Et cependant le parti de la guerre avait déjà posé le principe qui devait la rendre inévitable et inexpiable. C’est du Temple qu’elle partit, lorsque, sous l’impulsion d’Éléazar, capitaine de la garde sacrée, on refusa d’accepter les victimes pour les Romains et pour César[1].

Les grands, les principaux prêtres, les docteurs Pharisiens les plus en renom, donc le sanhédrin, c’est-à-dire l’autorité régulière de la nation, protestèrent, alléguant la coutume et la raison. Tout fut inutile. La guerre religieuse était commencée, et bientôt le vertige s’empara de ceux mêmes qui avaient le mieux compris l’impossibilité de la lutte.

Ce fait serait inexplicable si les mémoires n’avaient pas été hantées du souvenir des Macchabées. Au temps d’Antiochus Épiphane, les Juifs n’avaient eu le choix qu’entre l’apostasie et la mort. Dieu n’avait pas trompé la confiance héroïque de son peuple et l’avait secouru.
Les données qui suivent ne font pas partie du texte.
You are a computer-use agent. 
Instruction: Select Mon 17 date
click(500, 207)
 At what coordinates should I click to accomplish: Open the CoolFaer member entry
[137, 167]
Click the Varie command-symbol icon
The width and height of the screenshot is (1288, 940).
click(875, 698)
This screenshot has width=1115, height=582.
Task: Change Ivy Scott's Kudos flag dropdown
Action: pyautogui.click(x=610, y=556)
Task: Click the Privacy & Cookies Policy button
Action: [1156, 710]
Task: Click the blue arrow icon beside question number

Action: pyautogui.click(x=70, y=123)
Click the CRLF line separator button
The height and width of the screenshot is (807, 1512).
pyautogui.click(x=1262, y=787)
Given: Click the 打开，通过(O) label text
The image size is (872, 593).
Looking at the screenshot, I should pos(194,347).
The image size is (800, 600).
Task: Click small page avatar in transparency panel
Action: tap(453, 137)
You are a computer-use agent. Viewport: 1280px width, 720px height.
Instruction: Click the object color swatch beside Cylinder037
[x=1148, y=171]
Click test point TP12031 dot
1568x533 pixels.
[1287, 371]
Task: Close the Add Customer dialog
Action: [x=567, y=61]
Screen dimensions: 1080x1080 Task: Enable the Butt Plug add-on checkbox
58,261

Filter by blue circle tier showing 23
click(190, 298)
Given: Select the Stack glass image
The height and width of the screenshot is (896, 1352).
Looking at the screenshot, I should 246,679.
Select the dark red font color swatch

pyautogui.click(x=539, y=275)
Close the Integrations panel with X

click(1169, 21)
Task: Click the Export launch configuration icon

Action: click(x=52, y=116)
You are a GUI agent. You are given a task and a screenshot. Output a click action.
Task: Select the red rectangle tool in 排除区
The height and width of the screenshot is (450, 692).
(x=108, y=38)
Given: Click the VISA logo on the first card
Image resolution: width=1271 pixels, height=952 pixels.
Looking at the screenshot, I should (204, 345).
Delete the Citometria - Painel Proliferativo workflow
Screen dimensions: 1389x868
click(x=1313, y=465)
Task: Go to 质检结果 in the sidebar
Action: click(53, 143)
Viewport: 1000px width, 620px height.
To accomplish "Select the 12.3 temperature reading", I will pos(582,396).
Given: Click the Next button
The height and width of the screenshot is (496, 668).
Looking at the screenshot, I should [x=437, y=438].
Ensuite, grâce aux divisions intestines des Séleucides, à l’appui des Romains, à l’esprit politique et militaire de la jeune dynastie Asmonéenne, le royaume juif s’était formé, aussi prospère que dans les temps anciens. L’erreur des Juifs fut de prendre pour de la faiblesse

  1. Bell. II, xvii, 2.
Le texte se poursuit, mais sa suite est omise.